変な下心を持たないで、そのひとに貢献すること。本田直之風にいえば、コントリビューションである。
たしかに、それが人脈形成の基本中の基本であるが、もし人間関係を円滑に進めていくためのスキルが存在するのなら、使わないのはもったいないという気もする。
本書デキる人は皆やっている 一流の人脈術 (アスカビジネス)には、そのためのアイデアが書かれている。
ここでは、贈り物をすることで、相手を喜ばせるやり方を一例として紹介しよう。
親しい人に何かをプレゼントするというのは、好意を示すための手段として、古くからのやり方である。
その際に、より喜ばれるためには、贈り物はありきたりでないほうがいいというのも、広く言われていることである。

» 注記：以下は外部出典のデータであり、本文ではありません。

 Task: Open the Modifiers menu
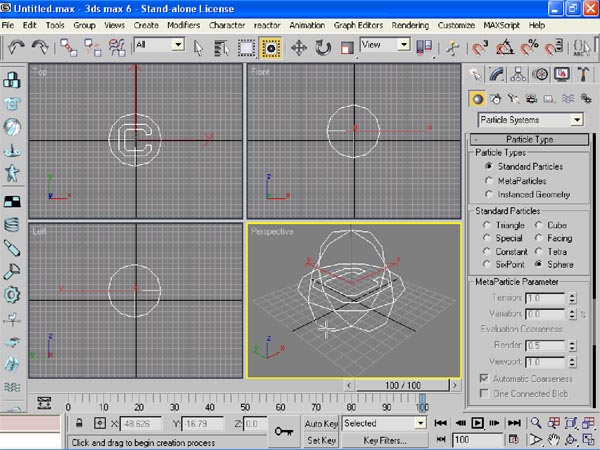[183, 23]
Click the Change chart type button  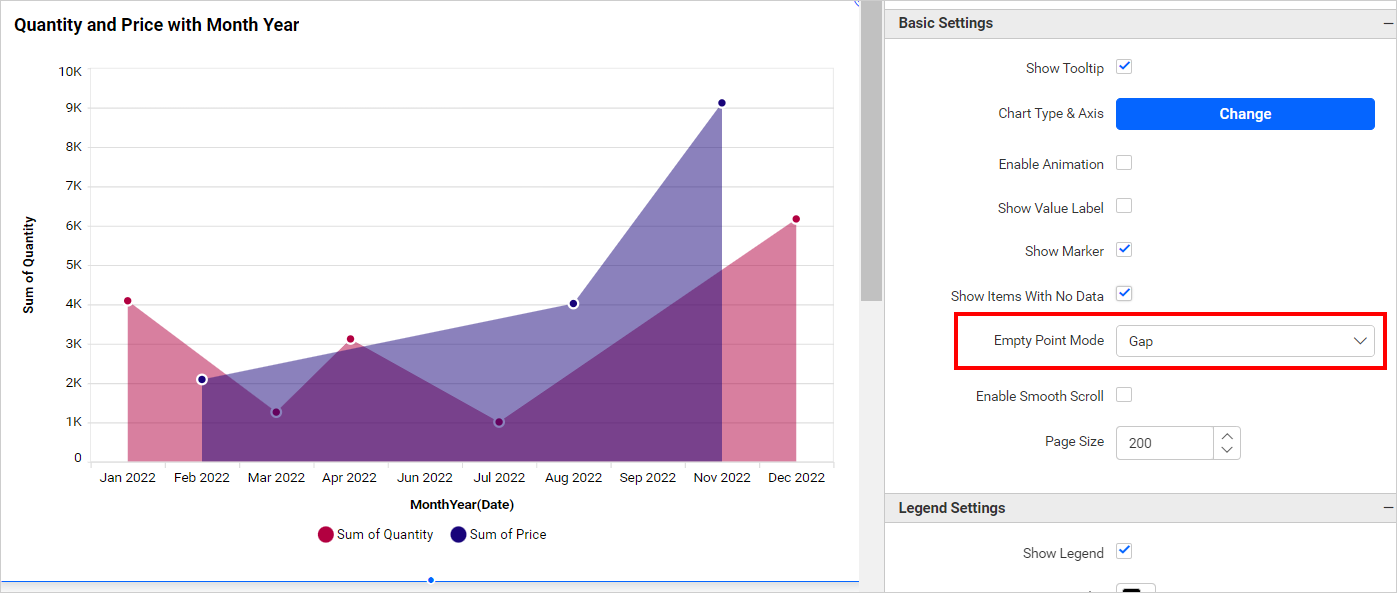click(1245, 114)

その辺にいくらでも売っているようなものを渡すよりも、珍しいものがいいのは、自分がもらう立場を想像すれば、すぐわかる。
だが、だからといって、あまりに高価なものでは相手が負担に感じてしまうので、これもよろしくない。
もらって嬉しいプレゼントとは
では、何を贈ればいいのか。それはずばり、地方の名産品であると著者はいう。
遠くへ行った時にも、自分のことを思ってくれて、わざわざ買って来てくれた。
相手は、そんなことを、思って、より深い思いを抱いてくれるのである。
だが、各地の名産品を送ることは、あちこちへと出張が多い仕事をしているひとでないと、なかなか出来ないことである。
そうなると、あきらめるしかないのだろうか。ところが、裏技があると、著者は言う。
物産館でその土地の特産物を買って、さも現地で買ってきたかのように、お土産として渡すのである。
なんともえぐいやり方ではあるが、なるほど、その手があったかという印象を、わたしは素直にもった。
もっともこれもまた、各地の物産館がある東京などの都市部でないと出来ない技であるが、やってみると効果的かもしれない。
物はためし、さっそく実践してみたらいかがだろうか。
人間というものは、自分を気にかけてくれる存在が、好きになるものだ。
なぜなら、この世界で、そんなふうに接してくれる存在は、そうそういないからである。
この星には、何十億という人間がひしめいているが、そのうちの、いったいどれほどのひとが、自分とかかわりがあるか。ほんの、わずかな人だけである。
そのわずかな縁をもった人たちと、より密な交際を結んでいくことが、たしかな幸せと、日々の充実をつくっていくのである。